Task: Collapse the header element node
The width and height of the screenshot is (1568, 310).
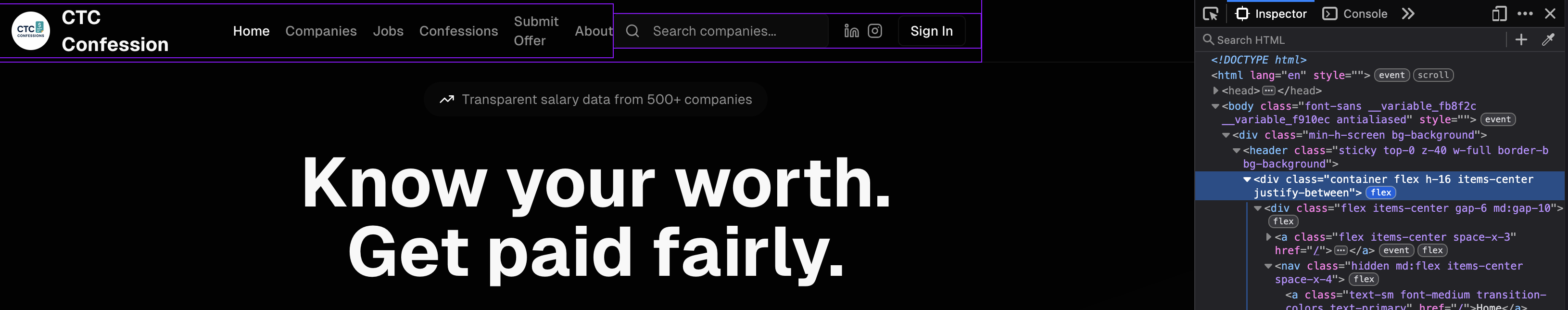Action: [x=1236, y=151]
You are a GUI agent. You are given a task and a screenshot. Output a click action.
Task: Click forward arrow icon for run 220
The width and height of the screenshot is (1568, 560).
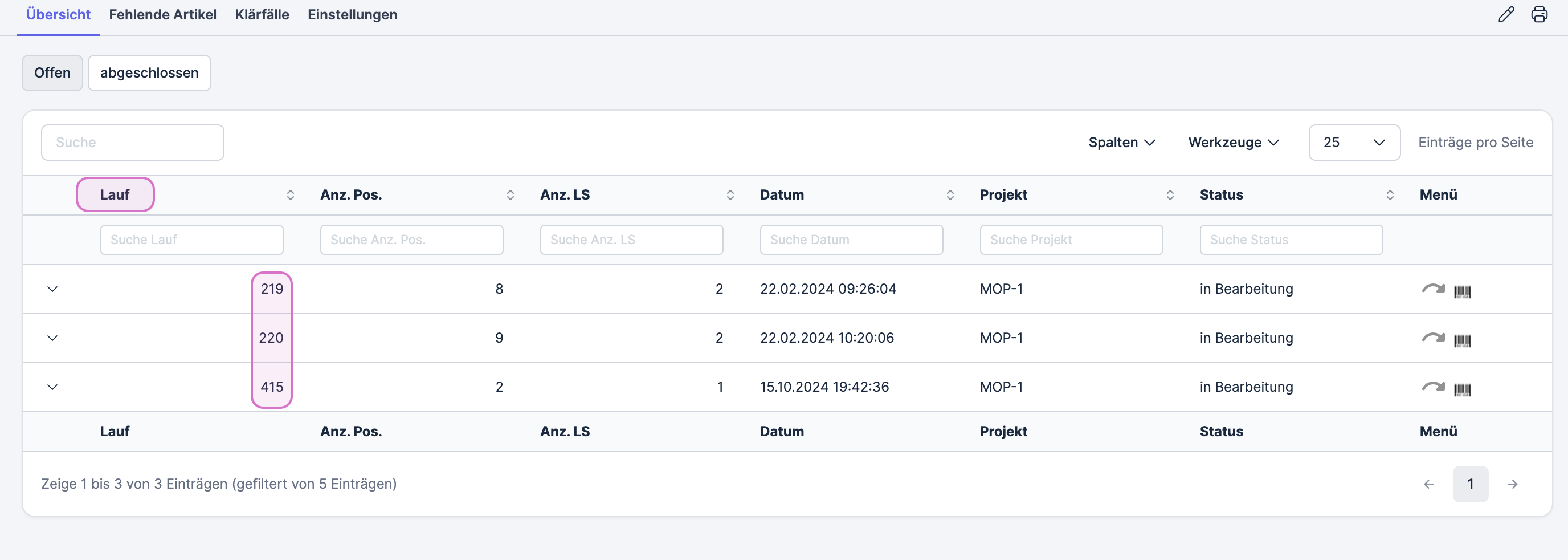[x=1433, y=338]
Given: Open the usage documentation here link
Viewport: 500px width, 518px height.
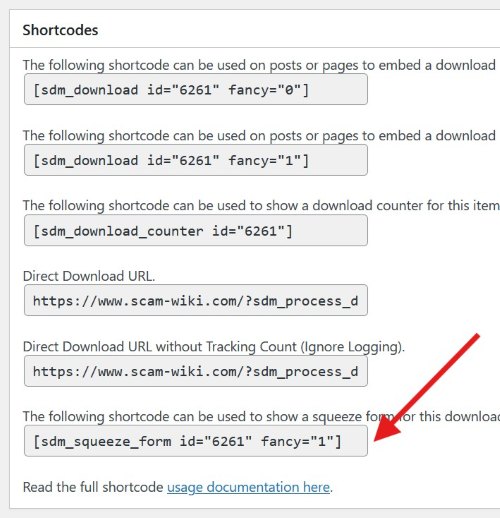Looking at the screenshot, I should pyautogui.click(x=248, y=487).

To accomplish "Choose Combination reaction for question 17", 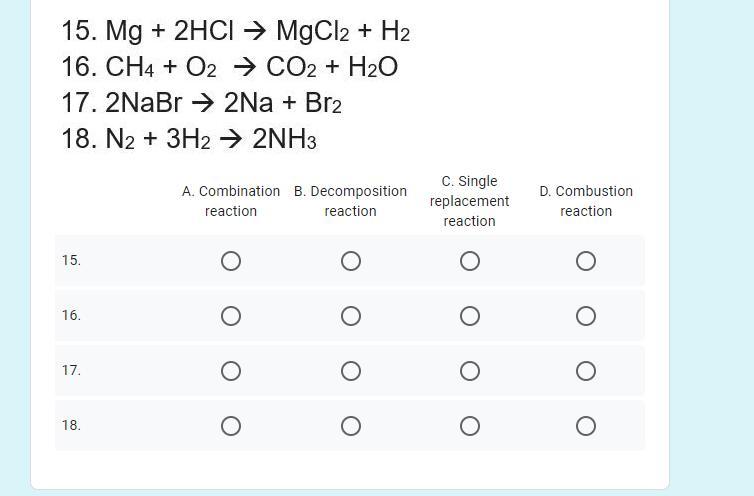I will point(231,371).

Aim:
Copy the material exactly, from the line containing "You are a GUI" through the line containing "Looking at the", including both of those lines. Leave the pictures out.

Answer to this exercise:
You are a GUI agent. You are given a task and a screenshot. Output a click action.
Task: Click forward arrow icon for run 220
The width and height of the screenshot is (1568, 560).
[x=1433, y=338]
Given: Open the usage documentation here link
Viewport: 500px width, 518px height.
Looking at the screenshot, I should pyautogui.click(x=248, y=487).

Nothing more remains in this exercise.